With the rise of smartphones, laptops, sensors on machines, vehicles, and appliances, massive amounts of data are being generated, according to Balaji Thiagarajan, group vice president of big data at Oracle.  For companies that can transform and manage it, he notes, data represents a huge opportunity as a source of competitive advantage and should be leveraged as such. Big data and cloud are two technologies driving dramatic transformations and, says Thiagarajan, organizations must be ready to react and take advantage of important new trends and technologies to make sure that they come out ahead next year. Here, Thiagarajan shares 10 key predictions for big data in 2017. 

1-The era of ubiquitous machine learning has arrived. According to Thiagarajan, machine learning is no longer the sole preserve of data scientists. The ability to apply machine learning to vast amounts of data is greatly increasing its importance and wider adoption and there will be a huge increase in the availability of machine learning capabilities into tools for both business analysts and end users—impacting how both corporations and governments conduct their business. "Machine learning will affect user interaction with everything from insurance and domestic energy to healthcare and parking meters," he notes.

2-When data can’t move, bring the cloud to the data. It’s not always possible to move data to an external data center, says Thiagarajan.
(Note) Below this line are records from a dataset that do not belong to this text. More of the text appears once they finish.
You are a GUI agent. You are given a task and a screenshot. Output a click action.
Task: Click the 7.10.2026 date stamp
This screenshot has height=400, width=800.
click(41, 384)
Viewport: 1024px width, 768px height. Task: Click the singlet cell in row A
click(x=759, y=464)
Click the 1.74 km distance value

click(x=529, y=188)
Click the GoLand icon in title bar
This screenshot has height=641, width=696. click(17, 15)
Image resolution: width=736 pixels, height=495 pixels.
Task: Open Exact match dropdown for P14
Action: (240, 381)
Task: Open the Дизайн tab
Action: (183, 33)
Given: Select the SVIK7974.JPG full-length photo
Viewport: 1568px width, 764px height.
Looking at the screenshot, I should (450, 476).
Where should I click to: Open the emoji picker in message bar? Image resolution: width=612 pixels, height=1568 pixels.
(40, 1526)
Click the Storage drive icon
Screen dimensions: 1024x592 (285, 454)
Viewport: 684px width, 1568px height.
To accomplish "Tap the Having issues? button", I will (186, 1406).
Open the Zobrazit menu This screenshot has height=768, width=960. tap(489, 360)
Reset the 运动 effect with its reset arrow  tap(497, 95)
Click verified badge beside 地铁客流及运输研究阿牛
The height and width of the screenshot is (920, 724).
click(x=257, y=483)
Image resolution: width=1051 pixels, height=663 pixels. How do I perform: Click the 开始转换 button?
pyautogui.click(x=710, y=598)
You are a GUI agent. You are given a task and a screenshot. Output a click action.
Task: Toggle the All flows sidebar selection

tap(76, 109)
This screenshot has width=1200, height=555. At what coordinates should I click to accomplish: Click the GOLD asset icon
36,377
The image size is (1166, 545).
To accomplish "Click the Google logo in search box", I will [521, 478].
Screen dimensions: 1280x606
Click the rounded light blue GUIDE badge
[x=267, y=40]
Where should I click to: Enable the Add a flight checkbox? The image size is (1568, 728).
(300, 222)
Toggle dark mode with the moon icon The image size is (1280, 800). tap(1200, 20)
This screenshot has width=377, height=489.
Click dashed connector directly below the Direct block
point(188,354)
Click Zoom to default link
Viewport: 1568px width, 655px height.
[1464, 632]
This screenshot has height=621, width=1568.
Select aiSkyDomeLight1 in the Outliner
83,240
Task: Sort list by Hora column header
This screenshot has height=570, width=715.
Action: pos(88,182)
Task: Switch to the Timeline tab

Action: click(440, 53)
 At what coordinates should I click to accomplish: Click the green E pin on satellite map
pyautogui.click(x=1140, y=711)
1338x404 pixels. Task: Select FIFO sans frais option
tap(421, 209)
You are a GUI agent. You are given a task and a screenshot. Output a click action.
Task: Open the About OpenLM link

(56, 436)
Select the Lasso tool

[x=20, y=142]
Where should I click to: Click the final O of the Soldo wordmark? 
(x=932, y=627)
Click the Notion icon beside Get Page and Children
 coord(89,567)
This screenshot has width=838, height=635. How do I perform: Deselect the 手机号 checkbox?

Privacy issues, regulations, and data sovereignty concerns often preclude such actions, and sometimes, the volume of data is so great that the network cost of relocating it would exceed any potential benefits. In such instances, the answer is to bring the cloud to the data. In the future, more and more organizations will need to develop cloud strategies for handling data in multiple locations, he observes.

3-Applications, not just analytics, propel big data adoption. Early use cases for big data technologies focused primarily on IT efficiencies, data processing at massive scale and analytic solution patterns, says Thiagarajan but now there are wide variety of industry-specific, business-driven needs empowering a new generation of applications dependent on big data. Increasingly, applications are driving big data adoption, he says.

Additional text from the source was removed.